Gemma 26B A4B failing to write even simple .py files - escape characters causing parse errors?
Posted by No_Reference_7678@reddit | LocalLLaMA | View on Reddit | 13 comments
Just tried running Gemma 26B A4B and I'm running into some weird issues. It's failing to write even simple Python files, and the escape character handling seems broken. Getting tons of parse errors.
Anyone else experienced this with Gemma models? Or is this specific to my setup?
**Specs:**
- GPU: RTX 4060 8GB
- Model: Gemma 26B A4B
**run**
./build/bin/llama-server -m ./models/gemma-4-26B-A4B-it-UD-Q4_K_M.gguf --fit-ctx 64000 --flash-attn on --cache-type-k q8_0 --cache-type-v q8_0
Compared to Qwen3.5-35B-A3B which I've been running smoothly, Gemma's code generation just feels off. Wondering if I should switch back or if there's a config tweak I'm missing.

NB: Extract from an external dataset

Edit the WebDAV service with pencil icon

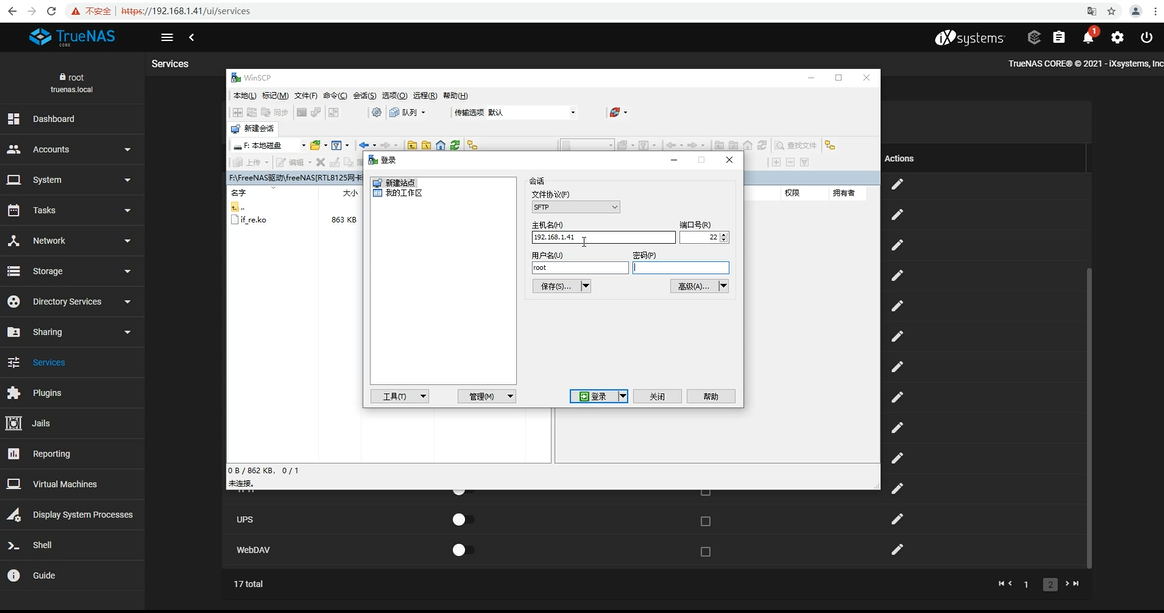(x=897, y=550)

(Still kicking myself for not pulling the trigger on the 4060 Ti 16GB. I thought I wouldn't need the extra VRAM - then AI happened )
sleepingsysadmin@reddit
Root problem here is gpu specs really. You only have 8gb, so you quantize so much that the accuracy of the model drops quite a bit.
We all made this mistake with hardware. I went to 32gb of vram thinking that's good enough. Never is. Now I want a 5090 or a pro 6000. You always want more.
To me, I'd look at Qwen3.5 9b. It'll fit better and still is GPT120b smart.
Also start saving $100/paycheque because in about 1-2 years the DDR6 era hits and that's when you want to upgrade.
TheMasterOogway@reddit
there is nothing wrong with a Q4 quant lol
DinoAmino@reddit
No, not at all as long as you don't care about accuracy lol. And if that's the case then nothing wrong with quantizing cache either lol
sleepingsysadmin@reddit
Q4_K_M is probably around 90%. I only roll Unsloth UD at Q4 because it's far less punishing.
Then you had each cache quantization and you're below 80% accuracy.
If he fills up that much too short 65,000 context. He's going to be around 70% accuracy.
Then ask it to do a high precise thing like Coding and it's going to be close to 60%.
egomarker@reddit
Let's start with checking you llama.cpp version.
Do you chat with the model or are using some agentic software?
No_Reference_7678@reddit (OP)
latest build, I am building my own nimble agentic harness for local models...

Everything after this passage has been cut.